- Directed by: Irving Cummings
- Written by: Art Arthur Robert Harari F. Scott Fitzgerald (uncredited)
- Produced by: Harry Joe Brown (associate producer)
- Starring: Sonja Henie Ray Milland Robert Cummings
- Cinematography: Edward Cronjager Lucien N. Andriot (uncredited)
- Edited by: Walter Thompson
- Distributed by: 20th Century-Fox
- Release date: December 22, 1939;
- Running time: 78 minutes
- Country: United States
- Language: English

= Everything Happens at Night =

1939 film by Irving Cummings

Everything Happens at Night is a 1939 American drama-comedy film starring Sonja Henie, Ray Milland and Robert Cummings.

==Plot==
American Geoffrey Thompson and Englishman Ken Morgan are reporters from rival newspapers who are sent to a remote Swiss village to find Nobel Prize winner Dr. Hugo Norden. Nodern escaped from a concentration camp and was reportedly killed but there are rumors he is living in the village.
────
## Your task
Repeat the part of the film article starting at "- Starring: Sonja" and ending at "and Robert Cummings.". The records that follow were gathered from a different source than the text.

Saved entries
────
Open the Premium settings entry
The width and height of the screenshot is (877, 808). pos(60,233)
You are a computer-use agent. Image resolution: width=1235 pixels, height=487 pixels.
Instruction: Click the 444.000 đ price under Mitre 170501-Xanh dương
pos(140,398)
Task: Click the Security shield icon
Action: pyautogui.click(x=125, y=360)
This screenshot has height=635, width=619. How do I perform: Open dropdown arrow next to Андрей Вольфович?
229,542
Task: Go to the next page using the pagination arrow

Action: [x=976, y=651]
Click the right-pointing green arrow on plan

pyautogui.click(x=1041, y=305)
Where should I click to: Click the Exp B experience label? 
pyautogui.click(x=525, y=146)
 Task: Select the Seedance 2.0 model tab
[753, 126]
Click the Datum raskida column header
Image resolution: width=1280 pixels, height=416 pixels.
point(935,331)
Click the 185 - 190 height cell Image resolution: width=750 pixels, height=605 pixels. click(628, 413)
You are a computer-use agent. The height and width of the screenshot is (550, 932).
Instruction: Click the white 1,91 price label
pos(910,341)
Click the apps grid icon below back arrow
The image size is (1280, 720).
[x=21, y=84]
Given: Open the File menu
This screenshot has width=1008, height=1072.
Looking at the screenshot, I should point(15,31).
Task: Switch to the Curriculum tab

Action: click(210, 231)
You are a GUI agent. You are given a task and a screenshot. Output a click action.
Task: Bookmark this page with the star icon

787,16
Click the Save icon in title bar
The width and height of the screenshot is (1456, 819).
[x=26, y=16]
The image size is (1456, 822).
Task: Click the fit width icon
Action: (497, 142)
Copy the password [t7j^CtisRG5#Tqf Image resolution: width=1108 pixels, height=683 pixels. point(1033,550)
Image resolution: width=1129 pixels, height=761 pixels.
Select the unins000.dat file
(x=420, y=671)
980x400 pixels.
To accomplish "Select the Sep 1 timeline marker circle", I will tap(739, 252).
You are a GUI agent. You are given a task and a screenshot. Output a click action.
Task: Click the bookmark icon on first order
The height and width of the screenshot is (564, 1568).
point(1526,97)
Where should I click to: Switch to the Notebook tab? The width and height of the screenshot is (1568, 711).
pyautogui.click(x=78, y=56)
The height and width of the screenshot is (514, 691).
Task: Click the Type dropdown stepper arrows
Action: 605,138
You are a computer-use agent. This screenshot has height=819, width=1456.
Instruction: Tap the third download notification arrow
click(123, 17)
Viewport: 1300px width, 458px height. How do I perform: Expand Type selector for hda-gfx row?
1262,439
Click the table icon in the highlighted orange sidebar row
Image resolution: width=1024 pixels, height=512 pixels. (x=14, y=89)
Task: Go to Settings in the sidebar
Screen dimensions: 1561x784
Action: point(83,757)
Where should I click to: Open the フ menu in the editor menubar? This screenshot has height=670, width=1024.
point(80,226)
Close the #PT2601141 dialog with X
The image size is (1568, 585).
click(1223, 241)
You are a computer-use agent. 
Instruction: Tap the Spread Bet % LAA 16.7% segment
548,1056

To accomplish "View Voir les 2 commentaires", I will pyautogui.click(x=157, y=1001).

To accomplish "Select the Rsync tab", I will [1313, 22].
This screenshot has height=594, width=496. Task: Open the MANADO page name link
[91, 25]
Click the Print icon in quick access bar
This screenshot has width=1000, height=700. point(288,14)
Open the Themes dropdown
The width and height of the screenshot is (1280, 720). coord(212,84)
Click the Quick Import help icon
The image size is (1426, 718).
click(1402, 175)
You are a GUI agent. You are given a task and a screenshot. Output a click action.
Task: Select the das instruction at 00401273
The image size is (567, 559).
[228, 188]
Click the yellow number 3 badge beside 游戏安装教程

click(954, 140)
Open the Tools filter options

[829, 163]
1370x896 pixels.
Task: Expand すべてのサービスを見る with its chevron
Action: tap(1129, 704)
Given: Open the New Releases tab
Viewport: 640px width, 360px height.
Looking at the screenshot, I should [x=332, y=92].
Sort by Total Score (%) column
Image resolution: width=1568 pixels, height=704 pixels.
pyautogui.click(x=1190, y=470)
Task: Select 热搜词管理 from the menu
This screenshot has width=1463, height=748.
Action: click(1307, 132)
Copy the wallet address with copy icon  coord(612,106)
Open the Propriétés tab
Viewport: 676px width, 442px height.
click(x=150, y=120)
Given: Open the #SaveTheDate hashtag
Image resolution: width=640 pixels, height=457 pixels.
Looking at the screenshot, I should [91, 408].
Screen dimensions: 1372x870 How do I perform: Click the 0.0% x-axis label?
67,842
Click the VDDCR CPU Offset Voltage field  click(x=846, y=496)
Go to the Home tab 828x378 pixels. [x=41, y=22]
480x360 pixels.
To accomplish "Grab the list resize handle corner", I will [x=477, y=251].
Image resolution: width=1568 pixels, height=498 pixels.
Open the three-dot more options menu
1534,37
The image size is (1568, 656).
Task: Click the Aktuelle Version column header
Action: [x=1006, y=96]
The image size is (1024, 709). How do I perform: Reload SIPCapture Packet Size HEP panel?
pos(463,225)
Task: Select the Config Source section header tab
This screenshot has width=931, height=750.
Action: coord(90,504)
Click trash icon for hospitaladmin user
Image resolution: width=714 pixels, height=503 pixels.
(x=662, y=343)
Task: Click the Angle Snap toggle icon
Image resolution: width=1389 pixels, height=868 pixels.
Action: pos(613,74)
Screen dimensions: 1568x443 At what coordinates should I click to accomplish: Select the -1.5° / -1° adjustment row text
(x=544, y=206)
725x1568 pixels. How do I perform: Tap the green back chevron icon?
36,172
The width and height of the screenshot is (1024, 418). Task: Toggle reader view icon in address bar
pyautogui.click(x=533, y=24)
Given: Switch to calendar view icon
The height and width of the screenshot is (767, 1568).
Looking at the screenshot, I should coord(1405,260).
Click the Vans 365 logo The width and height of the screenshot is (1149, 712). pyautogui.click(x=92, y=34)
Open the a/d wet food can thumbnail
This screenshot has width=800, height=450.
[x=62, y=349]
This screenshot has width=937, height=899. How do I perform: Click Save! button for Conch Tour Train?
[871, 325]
────
## Answer space
- Starring: Sonja Henie Ray Milland Robert Cummings
- Cinematography: Edward Cronjager Lucien N. Andriot (uncredited)
- Edited by: Walter Thompson
- Distributed by: 20th Century-Fox
- Release date: December 22, 1939;
- Running time: 78 minutes
- Country: United States
- Language: English

= Everything Happens at Night =

1939 film by Irving Cummings

Everything Happens at Night is a 1939 American drama-comedy film starring Sonja Henie, Ray Milland and Robert Cummings.